_EXPLORE THE MATERIAL_
A. From the passage on Christopher Barker, copy the words starting at "The University of" and ending at "the printer’s father.".
B. Decide whether each statement agrees with the passage on Christopher Barker. Answer yes or no and quote the words that settle it.
(i) Christopher Barker was born around 1529.
(ii) Christopher Barker belonged to the Stationers' Company.
(iii) Sir Christopher Barker was Edward Barker's father.
C. Answer these questions from the passage on Christopher Barker.
(i) Which patent did Barker acquire?
(ii) Which family was Barker closely connected with?
(iii) What office had Sir Christopher Barker formerly held?

The University of Glasgow, from their Printing in England from William Caxton to Christopher Barker, An Exhibition: November 1976 - April 1977 had this to say about Christopher's life and work:

An outstanding figure in the printing trade towards the end of the sixteenth century was Christopher Barker, a shrewd businessman who managed to acquire the most lucrative of all patents, namely the Bible patent. Born around 1529, Barker was a wealthy member of the Drapers’ Company with powerful friends at court, for he was closely connected with the Walsingham family. He is thought to have been the grand nephew of Sir Christopher Barker, a former Garter King of Arms, which would explain his wealth, since the various properties of Sir Christopher ultimately passed into the possession of his nephew, Edward Barker, thought to have been the printer’s father.

_COLLECTED MATERIAL_

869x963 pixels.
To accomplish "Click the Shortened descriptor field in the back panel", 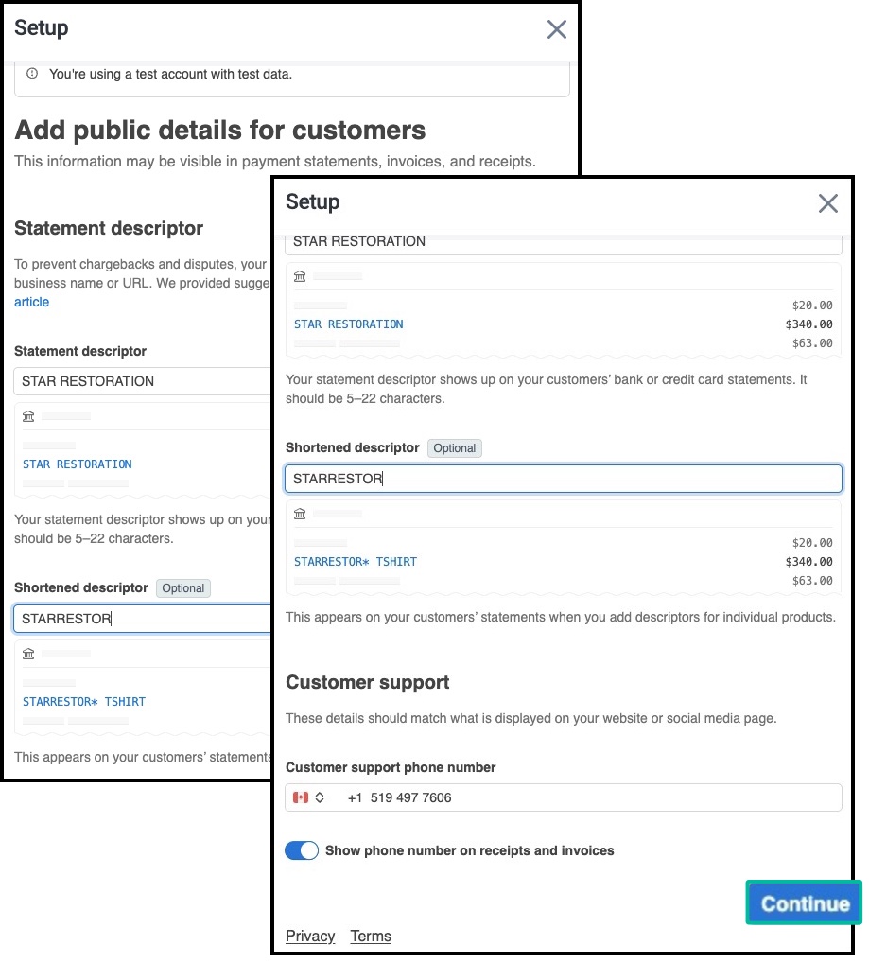I will coord(142,619).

_LIST OF ANSWERS_
A.
The University of Glasgow, from their Printing in England from William Caxton to Christopher Barker, An Exhibition: November 1976 - April 1977 had this to say about Christopher's life and work:

An outstanding figure in the printing trade towards the end of the sixteenth century was Christopher Barker, a shrewd businessman who managed to acquire the most lucrative of all patents, namely the Bible patent. Born around 1529, Barker was a wealthy member of the Drapers’ Company with powerful friends at court, for he was closely connected with the Walsingham family. He is thought to have been the grand nephew of Sir Christopher Barker, a former Garter King of Arms, which would explain his wealth, since the various properties of Sir Christopher ultimately passed into the possession of his nephew, Edward Barker, thought to have been the printer’s father.

B.
(i) Yes: "Born around 1529"
(ii) No: "a wealthy member of the Drapers’ Company"
(iii) No: "his nephew, Edward Barker"

C.
(i) The Bible patent
(ii) The Walsingham family
(iii) Garter King of Arms